Fragment van pagina ▸

-=-=-

Vervolgens heeft verweerder administratief onderzoek verricht naar de overgelegde bescheiden, waarvan de bevindingen zijn neergelegd in verschillende rapporten van bevindingen, allen met afsluitdatum 5 februari 2014. In de rapporten is vermeld dat acht woningen in Amsterdam mogelijk onrechtmatig verhuurd/bewoond worden.
1.3.
Op 4 maart 2014 heeft verweerder het voornemen geuit om aan eiseres een boete op leggen van in totaal € 96.000,- wegens het overtreden van de Huisvestingswet (oud). Eiseres heeft bij brief van 13 maart 2014 haar zienswijze gegeven op dit voornemen.
1.4.
Bij het primaire besluit heeft verweerder eiseres op grond van artikel 30, eerste lid, aanhef en onder a, van de destijds geldende Huisvestingswet een bestuurlijke boete opgelegd van in totaal € 96.000,-, omdat eiseres acht woonruimtes in Amsterdam aan de bestemming tot bewoning heeft onttrokken, zonder dat eiseres over de daarvoor vereiste vergunningen beschikte. De overtredingen zijn gelet op de bevindingen van het onderzoek aan eiseres toegerekend.
1.5.
Bij het bestreden besluit heeft verweerder het bezwaar van eiseres gegrond verklaard voor zover dit ziet op woning 6. Voor de overige zeven woningen heeft verweerder het primaire besluit gehandhaafd. Het betreft de woningen op de adressen:
  • [adres 1] (hierna: woning 1)
  • [adres 2] (hierna: woning 2)
  • [adres 3] (hierna: woning 3)
  • [adres 4] (hierna: woning 4)
  • [adres 5] (hierna: woning 5)
  • [adres 6] (hierna: woning 7)
  • [adres 7] (hierna: woning 8)
Omdat sprake is van zeven overtredingen, heeft verweerder de boete opnieuw vastgesteld op 7 x € 12.000,- = € 84.000,-.
1.6.
Hiertegen heeft eiseres gemotiveerd beroep ingesteld.
2. De rechtbank gaat uit van het volgende juridische kader.
2.1.
Artikel 30, eerste lid, aanhef en onder a, van de Huisvestingswet (oud) bepaalt – voor zover van belang – dat het verboden is een woonruimte die behoort tot een door de gemeenteraad in de huisvestingsverordening daartoe met het oog op het behoud of de samenstelling van de woonruimtevoorraad aangewezen categorie, zonder vergunning van burgemeester en wethouders aan de bestemming tot bewoning te onttrekken.

-=-=-

Wat wordt gevraagd ▸ Schrijf het vervolg van het fragment over de boete voor het onttrekken van woningen in Amsterdam, aansluitend op de laatste zin. De records zijn afkomstig uit een andere bron.

Lijst met records ▸
-=-=-

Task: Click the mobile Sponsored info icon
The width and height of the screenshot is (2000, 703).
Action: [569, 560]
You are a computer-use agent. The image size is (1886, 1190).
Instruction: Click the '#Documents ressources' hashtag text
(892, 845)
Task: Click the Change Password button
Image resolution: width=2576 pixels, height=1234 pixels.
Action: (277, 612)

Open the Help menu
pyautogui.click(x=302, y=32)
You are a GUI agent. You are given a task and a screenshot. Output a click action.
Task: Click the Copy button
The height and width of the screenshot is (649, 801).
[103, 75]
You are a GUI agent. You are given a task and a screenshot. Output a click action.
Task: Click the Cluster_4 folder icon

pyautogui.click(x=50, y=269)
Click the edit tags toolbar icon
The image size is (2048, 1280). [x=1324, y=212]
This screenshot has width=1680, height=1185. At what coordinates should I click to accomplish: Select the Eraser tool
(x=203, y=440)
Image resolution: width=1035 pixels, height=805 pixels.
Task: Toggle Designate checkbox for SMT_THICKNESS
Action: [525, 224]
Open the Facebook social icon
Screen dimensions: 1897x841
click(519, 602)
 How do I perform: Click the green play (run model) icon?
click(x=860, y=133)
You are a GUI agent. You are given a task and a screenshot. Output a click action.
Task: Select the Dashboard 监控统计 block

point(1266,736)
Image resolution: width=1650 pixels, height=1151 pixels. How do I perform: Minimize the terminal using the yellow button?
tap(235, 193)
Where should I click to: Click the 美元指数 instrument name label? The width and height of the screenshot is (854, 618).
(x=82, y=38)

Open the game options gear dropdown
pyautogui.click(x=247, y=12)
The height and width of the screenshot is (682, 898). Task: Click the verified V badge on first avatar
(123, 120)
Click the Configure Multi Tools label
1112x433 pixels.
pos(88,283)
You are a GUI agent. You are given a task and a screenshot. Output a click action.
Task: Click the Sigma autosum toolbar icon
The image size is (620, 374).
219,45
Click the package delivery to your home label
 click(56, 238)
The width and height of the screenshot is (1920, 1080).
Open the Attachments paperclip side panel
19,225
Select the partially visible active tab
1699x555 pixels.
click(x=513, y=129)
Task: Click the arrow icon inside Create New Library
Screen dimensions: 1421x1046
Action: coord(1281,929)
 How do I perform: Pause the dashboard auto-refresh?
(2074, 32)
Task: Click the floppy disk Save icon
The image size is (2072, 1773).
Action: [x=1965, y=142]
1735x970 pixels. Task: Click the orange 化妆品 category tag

-=-=-

Opgelost probleem ▸
2.2.
Artikel 26, derde lid, van Regionale Huisvestingsverordening Stadsregio Amsterdam 2013 (hierna: de Verordening) bepaalt dat, met uitzondering van twee hier niet aan de orde zijnde situaties, als woonruimte als bedoeld in artikel 30 van de wet in de gemeente Amsterdam wordt aangewezen alle woonruimte ongeacht huur- of koopprijs.
2.3.
Artikel 27 van de Verordening bepaalt – voor zover van belang – dat het verboden is om woonruimte aangewezen in artikel 26, derde lid, zonder vergunning aan de bestemming tot bewoning te onttrekken.
2.4.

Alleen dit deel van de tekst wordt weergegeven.